╔══
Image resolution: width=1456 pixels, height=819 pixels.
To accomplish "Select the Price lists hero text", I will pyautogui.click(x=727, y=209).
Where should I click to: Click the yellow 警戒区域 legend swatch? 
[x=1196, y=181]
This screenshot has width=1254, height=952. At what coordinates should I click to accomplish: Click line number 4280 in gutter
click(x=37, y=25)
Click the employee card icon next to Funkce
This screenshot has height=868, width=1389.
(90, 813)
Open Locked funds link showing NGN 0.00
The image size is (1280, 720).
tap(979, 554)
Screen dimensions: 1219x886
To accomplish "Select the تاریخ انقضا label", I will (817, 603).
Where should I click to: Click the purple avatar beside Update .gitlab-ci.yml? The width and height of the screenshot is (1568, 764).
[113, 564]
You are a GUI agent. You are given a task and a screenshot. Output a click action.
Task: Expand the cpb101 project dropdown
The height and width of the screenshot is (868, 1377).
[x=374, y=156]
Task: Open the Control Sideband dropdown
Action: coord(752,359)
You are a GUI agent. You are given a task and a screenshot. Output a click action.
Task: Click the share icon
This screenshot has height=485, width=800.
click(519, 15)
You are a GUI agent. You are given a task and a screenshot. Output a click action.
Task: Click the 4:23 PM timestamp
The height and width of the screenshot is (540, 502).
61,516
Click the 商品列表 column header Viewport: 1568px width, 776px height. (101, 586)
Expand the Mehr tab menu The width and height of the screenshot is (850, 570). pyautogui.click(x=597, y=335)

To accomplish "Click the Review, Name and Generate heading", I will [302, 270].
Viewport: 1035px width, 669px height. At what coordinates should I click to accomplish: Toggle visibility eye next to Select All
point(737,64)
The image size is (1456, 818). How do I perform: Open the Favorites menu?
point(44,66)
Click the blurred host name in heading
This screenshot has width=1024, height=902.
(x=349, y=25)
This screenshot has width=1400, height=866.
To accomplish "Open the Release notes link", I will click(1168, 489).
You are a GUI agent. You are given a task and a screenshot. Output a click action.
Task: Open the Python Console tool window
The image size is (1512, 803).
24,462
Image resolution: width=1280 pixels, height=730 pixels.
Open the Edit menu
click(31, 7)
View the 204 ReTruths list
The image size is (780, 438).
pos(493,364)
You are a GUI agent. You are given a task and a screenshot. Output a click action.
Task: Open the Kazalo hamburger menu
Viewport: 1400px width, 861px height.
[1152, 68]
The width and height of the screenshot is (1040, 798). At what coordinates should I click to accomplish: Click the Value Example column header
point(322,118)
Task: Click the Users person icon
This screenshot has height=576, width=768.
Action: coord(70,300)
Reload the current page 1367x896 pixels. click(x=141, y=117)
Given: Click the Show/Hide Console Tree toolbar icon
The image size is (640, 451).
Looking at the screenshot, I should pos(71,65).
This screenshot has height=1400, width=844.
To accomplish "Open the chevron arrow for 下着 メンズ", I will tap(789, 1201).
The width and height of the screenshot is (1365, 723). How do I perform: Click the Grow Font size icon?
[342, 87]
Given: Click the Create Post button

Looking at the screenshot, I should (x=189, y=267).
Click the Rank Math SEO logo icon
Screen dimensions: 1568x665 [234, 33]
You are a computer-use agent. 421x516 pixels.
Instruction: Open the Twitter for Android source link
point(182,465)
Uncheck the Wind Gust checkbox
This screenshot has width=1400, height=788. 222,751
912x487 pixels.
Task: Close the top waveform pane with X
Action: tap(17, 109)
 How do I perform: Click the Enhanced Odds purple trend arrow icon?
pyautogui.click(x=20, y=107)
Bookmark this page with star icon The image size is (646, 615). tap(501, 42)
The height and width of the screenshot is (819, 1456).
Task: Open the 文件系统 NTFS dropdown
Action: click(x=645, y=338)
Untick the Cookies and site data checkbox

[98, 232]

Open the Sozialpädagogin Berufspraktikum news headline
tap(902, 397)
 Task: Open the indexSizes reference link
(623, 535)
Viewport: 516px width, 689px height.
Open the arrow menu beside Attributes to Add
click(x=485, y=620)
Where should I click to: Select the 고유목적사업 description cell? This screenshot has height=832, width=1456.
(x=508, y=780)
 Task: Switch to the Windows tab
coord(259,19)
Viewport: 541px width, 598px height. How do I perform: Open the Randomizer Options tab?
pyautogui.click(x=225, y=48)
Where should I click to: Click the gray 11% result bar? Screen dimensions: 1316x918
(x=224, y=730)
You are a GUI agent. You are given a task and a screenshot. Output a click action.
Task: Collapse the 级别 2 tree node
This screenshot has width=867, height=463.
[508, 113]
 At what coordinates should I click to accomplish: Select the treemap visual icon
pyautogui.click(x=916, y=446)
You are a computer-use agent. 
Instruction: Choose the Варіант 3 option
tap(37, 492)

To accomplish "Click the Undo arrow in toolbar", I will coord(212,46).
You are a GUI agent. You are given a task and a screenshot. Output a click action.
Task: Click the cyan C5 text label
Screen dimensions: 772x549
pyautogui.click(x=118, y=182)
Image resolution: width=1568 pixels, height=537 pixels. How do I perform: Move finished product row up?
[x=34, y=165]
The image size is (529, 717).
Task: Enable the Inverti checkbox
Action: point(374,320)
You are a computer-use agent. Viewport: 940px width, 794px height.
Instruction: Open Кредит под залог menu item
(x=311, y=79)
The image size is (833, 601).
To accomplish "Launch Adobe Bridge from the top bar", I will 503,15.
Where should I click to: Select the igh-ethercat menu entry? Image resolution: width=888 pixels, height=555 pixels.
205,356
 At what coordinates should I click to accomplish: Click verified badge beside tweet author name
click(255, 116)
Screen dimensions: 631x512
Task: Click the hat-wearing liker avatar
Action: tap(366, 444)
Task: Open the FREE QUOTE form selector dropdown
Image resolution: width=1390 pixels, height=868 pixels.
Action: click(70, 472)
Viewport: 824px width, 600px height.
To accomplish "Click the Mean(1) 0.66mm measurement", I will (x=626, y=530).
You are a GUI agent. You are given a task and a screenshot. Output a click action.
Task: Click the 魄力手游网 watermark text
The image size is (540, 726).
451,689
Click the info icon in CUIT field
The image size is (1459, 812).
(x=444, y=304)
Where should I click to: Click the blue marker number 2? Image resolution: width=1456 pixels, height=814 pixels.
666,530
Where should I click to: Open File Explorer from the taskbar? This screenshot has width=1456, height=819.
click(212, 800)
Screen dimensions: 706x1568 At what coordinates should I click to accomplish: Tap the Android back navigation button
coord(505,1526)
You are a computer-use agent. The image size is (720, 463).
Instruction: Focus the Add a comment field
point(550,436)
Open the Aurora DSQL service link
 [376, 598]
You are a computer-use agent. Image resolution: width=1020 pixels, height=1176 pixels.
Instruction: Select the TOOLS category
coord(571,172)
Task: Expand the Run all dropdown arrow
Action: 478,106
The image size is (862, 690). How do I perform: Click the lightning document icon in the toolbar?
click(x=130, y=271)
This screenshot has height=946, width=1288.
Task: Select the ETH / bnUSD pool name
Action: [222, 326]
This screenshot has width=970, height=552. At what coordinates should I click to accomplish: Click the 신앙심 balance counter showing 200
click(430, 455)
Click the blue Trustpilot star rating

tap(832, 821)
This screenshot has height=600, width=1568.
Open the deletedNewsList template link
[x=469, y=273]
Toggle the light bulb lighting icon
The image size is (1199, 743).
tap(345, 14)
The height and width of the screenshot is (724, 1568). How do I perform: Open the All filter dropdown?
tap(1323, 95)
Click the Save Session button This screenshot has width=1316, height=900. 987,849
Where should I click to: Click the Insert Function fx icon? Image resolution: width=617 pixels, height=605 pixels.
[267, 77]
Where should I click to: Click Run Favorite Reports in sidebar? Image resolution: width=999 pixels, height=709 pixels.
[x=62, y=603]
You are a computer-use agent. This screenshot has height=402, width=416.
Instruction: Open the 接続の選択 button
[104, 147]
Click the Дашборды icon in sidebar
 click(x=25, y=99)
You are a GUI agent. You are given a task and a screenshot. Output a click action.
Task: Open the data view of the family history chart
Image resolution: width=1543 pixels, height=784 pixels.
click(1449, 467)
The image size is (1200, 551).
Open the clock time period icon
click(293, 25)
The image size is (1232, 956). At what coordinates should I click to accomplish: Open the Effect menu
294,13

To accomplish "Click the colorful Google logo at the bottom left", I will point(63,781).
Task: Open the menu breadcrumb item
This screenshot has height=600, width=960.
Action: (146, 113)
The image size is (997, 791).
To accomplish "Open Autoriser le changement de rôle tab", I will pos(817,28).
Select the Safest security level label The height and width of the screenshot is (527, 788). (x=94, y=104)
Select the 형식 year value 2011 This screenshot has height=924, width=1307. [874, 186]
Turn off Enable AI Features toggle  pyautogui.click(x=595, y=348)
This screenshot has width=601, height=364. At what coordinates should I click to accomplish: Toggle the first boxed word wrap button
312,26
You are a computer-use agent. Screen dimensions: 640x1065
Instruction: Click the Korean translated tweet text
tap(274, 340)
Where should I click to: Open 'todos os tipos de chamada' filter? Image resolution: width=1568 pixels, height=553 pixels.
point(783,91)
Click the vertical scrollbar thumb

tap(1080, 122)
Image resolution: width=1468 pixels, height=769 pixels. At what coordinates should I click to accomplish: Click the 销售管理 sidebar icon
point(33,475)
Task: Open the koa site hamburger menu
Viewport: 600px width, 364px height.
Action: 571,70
╚══
> Problem description
Reproduce the rows from the very first line through the line containing "Action: coord(752,359)", including both of those lines.

> The solution
Image resolution: width=1456 pixels, height=819 pixels.
To accomplish "Select the Price lists hero text", I will pyautogui.click(x=727, y=209).
Where should I click to: Click the yellow 警戒区域 legend swatch? 
[x=1196, y=181]
This screenshot has width=1254, height=952. At what coordinates should I click to accomplish: Click line number 4280 in gutter
click(x=37, y=25)
Click the employee card icon next to Funkce
This screenshot has height=868, width=1389.
(90, 813)
Open Locked funds link showing NGN 0.00
The image size is (1280, 720).
tap(979, 554)
Screen dimensions: 1219x886
To accomplish "Select the تاریخ انقضا label", I will (817, 603).
Where should I click to: Click the purple avatar beside Update .gitlab-ci.yml? The width and height of the screenshot is (1568, 764).
[113, 564]
You are a GUI agent. You are given a task and a screenshot. Output a click action.
Task: Expand the cpb101 project dropdown
The height and width of the screenshot is (868, 1377).
[x=374, y=156]
Task: Open the Control Sideband dropdown
Action: coord(752,359)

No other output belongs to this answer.